En los últimos meses, gracias a un proyecto financiado con los fondos del Plan de Recuperación, Transformación y Resiliencia, la colección de casi 600 manuscritos griegos del Escorial ha sido puesta en línea y está accesible para cualquier investigador o persona interesada que quiera contemplar sus tesoros en https://rbmecat.patrimonionacional.es. Es una oportunidad ineludible de poner en valor un patrimonio que en la azarosa historia de nuestro país ha estado con frecuencia en peligro: el peligro de la destrucción y el robo, pero también el del desconocimiento y la desidia. Las bibliotecas digitales en acceso abierto, reunidas en distintos portales nacionales del Ministerio de Cultura, las CCAA y otras instituciones como Patrimonio Nacional, de quien depende San Lorenzo de El Escorial, son una oportunidad única para despertar el interés de la ciudadanía por su historia y su patrimonio, obligar a nuestras autoridades no sólo a protegerlo y conservarlo en las mejores condiciones posibles, sino también a recuperarlo cuando se puede demostrar, como es el caso de Miller, que fue robado y vendido ilegalmente.

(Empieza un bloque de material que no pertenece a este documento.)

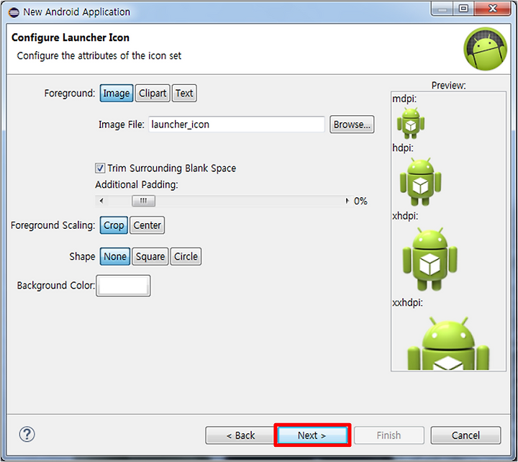Go to previous page with Back
This screenshot has height=462, width=518.
point(240,435)
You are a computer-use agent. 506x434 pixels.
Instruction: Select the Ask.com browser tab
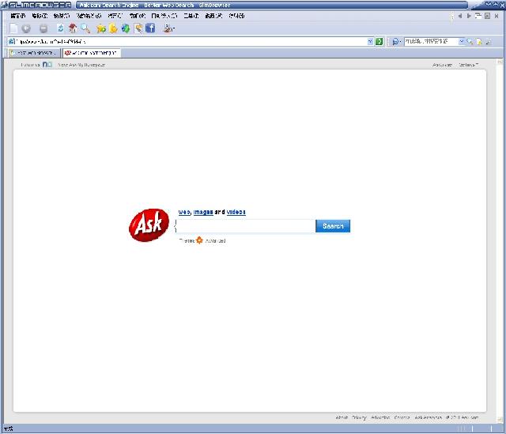click(91, 53)
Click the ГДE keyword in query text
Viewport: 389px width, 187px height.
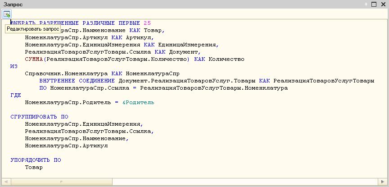click(15, 95)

Los casos de Suecia y Dinamarca

La investigación sobre el robo de libros valiosos daría para más de un thriller histórico, en los que futuros Carvalhos y Montalbanos repararían con sus dotes de observación y deducción la falta de escrúpulos y la codicia de algunos eruditos. Sin necesidad de salir de la biblioteca del Escorial, podemos encontrar dos casos más de manuscritos griegos que acabaron en bibliotecas escandinavas.

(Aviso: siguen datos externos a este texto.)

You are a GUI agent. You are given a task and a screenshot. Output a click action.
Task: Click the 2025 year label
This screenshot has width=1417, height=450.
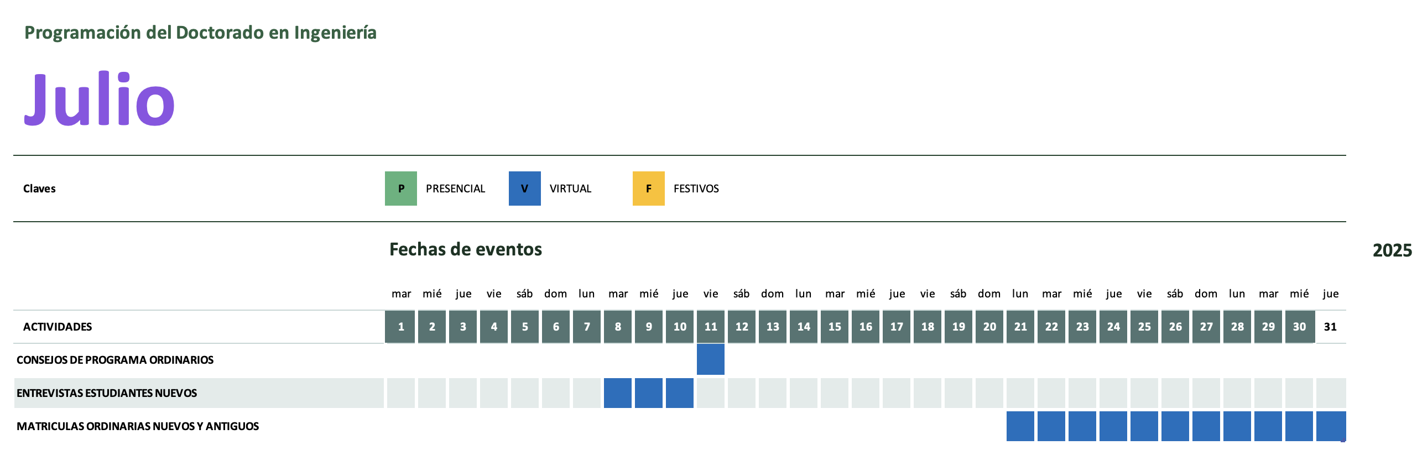tap(1392, 250)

La primera historia está protagonizada por Johann Gabriel Sparwenfeldt (o Sparvenfeldt, 1655-1727), que visitó nuestro país en 1689-90 para reunir materiales sobre los orígenes de la «nación sueca», que ya por entonces se identificaban con los del pueblo godo. En 1705 donó a la Academia Upsalense cinco manuscritos griegos, de los que tres proceden del Escorial, aunque están provistos de sendas notas indicando que fueron adquiridos en Valladolid, Toledo y Madrid en 1690. Todo apunta a que las notas mienten para ocultar el auténtico origen de los libros en la almoneda de don Gaspar de Haro y Guzmán, Marqués del Carpio y de Heliche o Liche (1629-1687). Sólo se puede especular sobre la razón por la que este sobrino-nieto del Conde-Duque de Olivares poseía estos manuscritos del Escorial (más adelante heredó la biblioteca de su tío que también acabó en el monasterio, pero ésa es otra historia): el marqués había tenido diversos conflictos con Felipe IV y, tras descubrirse que preparaba un atentado contra el rey, acabó en la cárcel. Cuando salió del presidio en 1668, fue nombrado alcaide de los Reales Bosques, cargo que le obligó a frecuentar las dehesas reales que se extienden hasta el monasterio de San Lorenzo.

La segunda historia nos lleva a los años 1780, cuando el filólogo y teólogo de origen alemán Daniel Gotthilf Moldenhawer (1753-1823) visitó España gracias a una ayuda del rey de Dinamarca. Aunque Moldenhawer no encontró los tesoros bíblicos que buscaba, parece claro que los viajes por España fueron beneficiosos para su carrera, ya que tras su vuelta a Copenhague fue Bibliotecario mayor de la Biblioteca Real de Dinamarca (1788-1823). Allí es donde se encuentran ahora tres fragmentos de manuscritos procedentes de El Escorial. Son folios sueltos o grupos de folios, algunos de gran antigüedad, aunque sin duda Moldenhawer no sabía datarlos, sino que los eligió por el contenido litúrgico o patrístico y por ser de pergamino. Arrancados de los libros a los que pertenecían, carecen de valor más allá del placer de su posesión fetichista y de su exhibición como expolios.